Team India, unexpectedly, had a tough time during the limited-overs series in Sri Lanka. Despite missing a number of their key players, the side led by Shikhar Dhawan were favourites to get the better of the hosts in both the ODIs and the T20Is. India easily managed to defeat Sri Lanka in the one-dayers. However, their preparations for the T20I series were completely thrown out of gear after all-rounder Krunal Pandya tested COVID-19 positive ahead of the second T20I. With COVID forcing nine players into isolation, non-regular members of the team got a chance. But most of them failed to deliver, the biggest disappointment of them being Sanju Samson.
Samson played in the final ODI of the three-match series, which marked his one-day debut and made a handy 46. He also got a chance to feature in all three matches of the T20I series but, sadly, failed to grab the massive opportunities. The Kerala cricketer managed poor returns for 27, 7 and 0 in the three-match T20I series, which India ended up losing. More than the numbers, it was how Samson kept getting dismissed that exasperated the fans and experts. In the first T20I, he got a start and was looking good before he completely misread Wanindu Hasaranga and was trapped in front. In the second and third match as well, he was foxed by spin and fell to tame dismissals.
Attitude problem or plain bad luck?
Now, not a single person who has seen Samson bat will disagree with the fact that the cricketer has genuine potential. But talent is only a part of success, which cannot be achieved without having the right attitude. Is there something wrong with Samson’s approach to the game when it comes to international cricket? Perhaps. The biggest takeaway from the Sri Lanka series for Samson is that he needs to get mentally stronger for the challenges of international cricket. As of now, irrespective of his talent, he just doesn’t seem ready.

*STORED DATA*
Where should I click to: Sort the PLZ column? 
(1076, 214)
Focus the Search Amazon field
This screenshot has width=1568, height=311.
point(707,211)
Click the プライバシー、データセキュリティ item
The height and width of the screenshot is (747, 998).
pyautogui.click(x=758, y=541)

*BRIEF 1*
Say whether each statement agrees with the article on Sanju Samson. Answer yes or no for each and quote the deciding words exactly.
(a) Samson scored 46 in the match that was his ODI debut.
(b) India lost the ODI series to Sri Lanka.
(c) Krunal Pandya tested positive for COVID-19 before the first T20I.
*BRIEF 2*
Pick up the article on Sanju Samson after its last sentence and continue it.
The rows are separate material, apart from the article on Sanju Samson.

*ANSWER 1*
(a) Yes: "which marked his one-day debut and made a handy 46"
(b) No: "India easily managed to defeat Sri Lanka in the one-dayers."
(c) No: "Krunal Pandya tested COVID-19 positive ahead of the second T20I"

*ANSWER 2*
Reviewing his performance, former Pakistan captain Salman Butt said on his YouTube channel that, according to him, Samson seems like a lazy and casual batsman, who, at least as of now, doesn’t possess the temperament for the big stage. While Butt’s observation of Samson may not be factually correct, he does have a valid point. For the layman, Samson looks like someone who is just there to make the numbers. Take his dismissal in the final T20I to Hasaranga as a reference point. Samson played an atrocious shot. He knew he wasn’t picking the spinner and, India were already in big trouble in the match. Yet, played one across the line and displayed shoddy footwork to be dismissed embarrassingly. The nothing stroke summed up the tour for Samson. He was clueless and lost.
Not learning from his mistakes in Australia
What has enraged the Indian fans even further is the fact that Samson has been throwing away opportunity after opportunity. Before the series in Sri Lanka, he played three T20Is in Australia but on all three occasions, he flattered to deceive. There was a pattern to Samson’s dismissals in Australia. He came in, tonked a couple of deliveries and then played a horrible slog to get out. Similar to the Sri Lanka series, he registered disappointing scores of 23, 15 and 10 in the series Down Under. Not surprisingly, he was dropped from the team after that.
Following his no show in Sri Lanka, Samson’s selection for the T20 World Cup looks highly unlikely. Even if he performs in the IPL, the selectors will be apprehensive of placing their trust in him for such a massive tournament. Samson is only 26 and can still make a career out of playing for India. First and foremost though, he needs to get his attitude in order and demonstrate the desired hunger, determination and above all, pride, while stepping onto the field for India.